** Study material follows **

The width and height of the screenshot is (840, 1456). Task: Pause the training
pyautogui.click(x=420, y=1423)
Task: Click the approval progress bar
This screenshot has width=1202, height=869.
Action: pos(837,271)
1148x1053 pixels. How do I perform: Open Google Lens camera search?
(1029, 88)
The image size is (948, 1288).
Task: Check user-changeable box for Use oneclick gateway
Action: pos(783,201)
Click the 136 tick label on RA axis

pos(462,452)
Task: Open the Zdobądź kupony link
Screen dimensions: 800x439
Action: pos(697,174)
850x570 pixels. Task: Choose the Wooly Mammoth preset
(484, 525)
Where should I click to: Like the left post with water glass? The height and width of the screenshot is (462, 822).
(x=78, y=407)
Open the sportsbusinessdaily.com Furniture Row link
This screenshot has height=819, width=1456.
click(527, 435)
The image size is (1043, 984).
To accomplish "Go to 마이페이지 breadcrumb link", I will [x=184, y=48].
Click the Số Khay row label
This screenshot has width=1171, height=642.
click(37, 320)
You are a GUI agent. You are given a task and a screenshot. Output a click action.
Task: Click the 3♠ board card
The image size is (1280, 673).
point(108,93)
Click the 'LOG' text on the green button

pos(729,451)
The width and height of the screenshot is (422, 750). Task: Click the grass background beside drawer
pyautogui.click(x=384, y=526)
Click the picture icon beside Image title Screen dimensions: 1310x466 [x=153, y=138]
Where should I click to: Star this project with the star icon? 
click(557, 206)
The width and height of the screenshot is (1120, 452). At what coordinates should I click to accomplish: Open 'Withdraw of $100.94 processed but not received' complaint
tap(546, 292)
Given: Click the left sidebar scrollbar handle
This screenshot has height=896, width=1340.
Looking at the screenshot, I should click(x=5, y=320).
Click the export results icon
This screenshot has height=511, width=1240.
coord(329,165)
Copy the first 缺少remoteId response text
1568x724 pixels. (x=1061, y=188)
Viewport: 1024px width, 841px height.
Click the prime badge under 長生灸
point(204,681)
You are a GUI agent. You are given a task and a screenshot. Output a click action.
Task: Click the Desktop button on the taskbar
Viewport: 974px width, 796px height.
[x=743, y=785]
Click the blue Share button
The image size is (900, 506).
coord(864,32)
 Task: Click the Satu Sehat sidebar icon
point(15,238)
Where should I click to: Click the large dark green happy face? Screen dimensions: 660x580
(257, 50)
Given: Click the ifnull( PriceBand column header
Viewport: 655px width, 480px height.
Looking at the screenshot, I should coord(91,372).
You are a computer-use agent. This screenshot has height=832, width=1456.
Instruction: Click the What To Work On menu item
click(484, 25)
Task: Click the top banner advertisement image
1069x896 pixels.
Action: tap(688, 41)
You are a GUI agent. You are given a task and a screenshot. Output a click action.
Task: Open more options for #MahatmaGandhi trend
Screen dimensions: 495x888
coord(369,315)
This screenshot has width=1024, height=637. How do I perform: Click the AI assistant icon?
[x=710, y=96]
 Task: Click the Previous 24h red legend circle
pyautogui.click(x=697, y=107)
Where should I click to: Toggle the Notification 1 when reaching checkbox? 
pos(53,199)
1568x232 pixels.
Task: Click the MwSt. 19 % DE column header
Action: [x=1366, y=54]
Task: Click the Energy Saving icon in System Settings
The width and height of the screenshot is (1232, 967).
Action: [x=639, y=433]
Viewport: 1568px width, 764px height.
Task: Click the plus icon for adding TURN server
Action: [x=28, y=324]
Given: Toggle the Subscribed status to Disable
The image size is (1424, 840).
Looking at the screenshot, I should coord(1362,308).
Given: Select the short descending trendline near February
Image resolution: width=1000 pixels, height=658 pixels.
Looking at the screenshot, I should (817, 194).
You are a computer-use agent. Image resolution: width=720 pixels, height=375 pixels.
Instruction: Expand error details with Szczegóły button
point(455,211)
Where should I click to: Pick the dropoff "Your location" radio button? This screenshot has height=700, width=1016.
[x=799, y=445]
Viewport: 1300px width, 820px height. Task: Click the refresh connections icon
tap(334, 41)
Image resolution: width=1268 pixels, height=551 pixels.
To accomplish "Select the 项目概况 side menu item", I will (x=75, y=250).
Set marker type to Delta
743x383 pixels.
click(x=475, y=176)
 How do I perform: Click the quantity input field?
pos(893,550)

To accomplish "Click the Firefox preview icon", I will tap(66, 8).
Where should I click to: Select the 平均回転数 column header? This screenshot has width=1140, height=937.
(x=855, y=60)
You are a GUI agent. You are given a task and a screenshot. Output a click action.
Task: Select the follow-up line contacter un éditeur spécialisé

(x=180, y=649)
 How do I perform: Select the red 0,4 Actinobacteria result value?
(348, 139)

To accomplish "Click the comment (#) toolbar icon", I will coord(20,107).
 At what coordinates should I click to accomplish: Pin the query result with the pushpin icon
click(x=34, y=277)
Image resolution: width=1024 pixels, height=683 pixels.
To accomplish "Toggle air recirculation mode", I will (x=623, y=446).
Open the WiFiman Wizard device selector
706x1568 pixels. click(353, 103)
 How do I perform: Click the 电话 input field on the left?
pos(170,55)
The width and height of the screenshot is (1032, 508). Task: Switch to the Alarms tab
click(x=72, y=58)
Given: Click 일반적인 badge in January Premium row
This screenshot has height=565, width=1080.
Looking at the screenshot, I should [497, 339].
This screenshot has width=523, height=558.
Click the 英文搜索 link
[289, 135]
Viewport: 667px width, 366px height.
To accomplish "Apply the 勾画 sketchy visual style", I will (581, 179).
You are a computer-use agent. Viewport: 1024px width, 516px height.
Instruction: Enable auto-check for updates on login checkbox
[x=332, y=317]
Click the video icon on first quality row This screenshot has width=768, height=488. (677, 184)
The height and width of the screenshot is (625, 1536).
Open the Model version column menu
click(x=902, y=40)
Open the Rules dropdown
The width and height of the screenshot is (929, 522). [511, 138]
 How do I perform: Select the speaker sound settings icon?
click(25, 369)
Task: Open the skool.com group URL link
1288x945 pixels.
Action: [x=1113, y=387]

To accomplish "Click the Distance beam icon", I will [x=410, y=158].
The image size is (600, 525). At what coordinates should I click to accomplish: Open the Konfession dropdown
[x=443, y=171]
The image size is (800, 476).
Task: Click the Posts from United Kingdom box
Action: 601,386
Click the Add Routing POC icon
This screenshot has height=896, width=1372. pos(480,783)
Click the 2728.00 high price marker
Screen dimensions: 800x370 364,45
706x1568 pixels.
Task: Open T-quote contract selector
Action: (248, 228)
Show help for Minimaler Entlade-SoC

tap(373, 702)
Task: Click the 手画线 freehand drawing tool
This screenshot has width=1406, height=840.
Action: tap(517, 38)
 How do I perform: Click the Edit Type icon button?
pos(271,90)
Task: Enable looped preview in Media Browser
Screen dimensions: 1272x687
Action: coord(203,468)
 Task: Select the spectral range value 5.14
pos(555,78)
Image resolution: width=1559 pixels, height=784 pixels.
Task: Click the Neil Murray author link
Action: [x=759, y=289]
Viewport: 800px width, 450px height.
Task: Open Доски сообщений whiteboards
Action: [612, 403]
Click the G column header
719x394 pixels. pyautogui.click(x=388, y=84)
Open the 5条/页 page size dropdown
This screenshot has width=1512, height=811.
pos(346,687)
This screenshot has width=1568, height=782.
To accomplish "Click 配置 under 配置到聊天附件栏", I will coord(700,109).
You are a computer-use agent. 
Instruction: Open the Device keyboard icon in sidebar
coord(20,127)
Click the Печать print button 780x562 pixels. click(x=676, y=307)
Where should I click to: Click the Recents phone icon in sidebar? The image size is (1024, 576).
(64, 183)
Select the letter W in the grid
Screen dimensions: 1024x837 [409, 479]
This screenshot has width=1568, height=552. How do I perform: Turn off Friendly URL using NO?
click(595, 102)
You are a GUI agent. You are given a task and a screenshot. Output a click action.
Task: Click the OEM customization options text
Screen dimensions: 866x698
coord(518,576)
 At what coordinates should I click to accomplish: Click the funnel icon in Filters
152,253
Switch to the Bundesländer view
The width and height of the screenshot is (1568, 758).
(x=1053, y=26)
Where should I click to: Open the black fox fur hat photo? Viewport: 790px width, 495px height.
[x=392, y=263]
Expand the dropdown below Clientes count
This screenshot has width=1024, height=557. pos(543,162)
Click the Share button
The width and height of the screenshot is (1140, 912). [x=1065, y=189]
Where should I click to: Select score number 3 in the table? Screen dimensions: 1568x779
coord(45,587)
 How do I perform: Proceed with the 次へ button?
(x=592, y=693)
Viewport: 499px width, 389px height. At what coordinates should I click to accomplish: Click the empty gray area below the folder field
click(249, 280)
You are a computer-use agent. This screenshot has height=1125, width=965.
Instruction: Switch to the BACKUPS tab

** End of Study material **

_Exercise description:_ Lines containing the word "computer" are to be pulled from the records and copied.

_Exercise answer:_
You are a computer-use agent. This screenshot has height=832, width=1456.
You are a computer-use agent. Image resolution: width=720 pixels, height=375 pixels.
You are a computer-use agent. Viewport: 1024px width, 516px height.
You are a computer-use agent. 
You are a computer-use agent. This screenshot has height=1125, width=965.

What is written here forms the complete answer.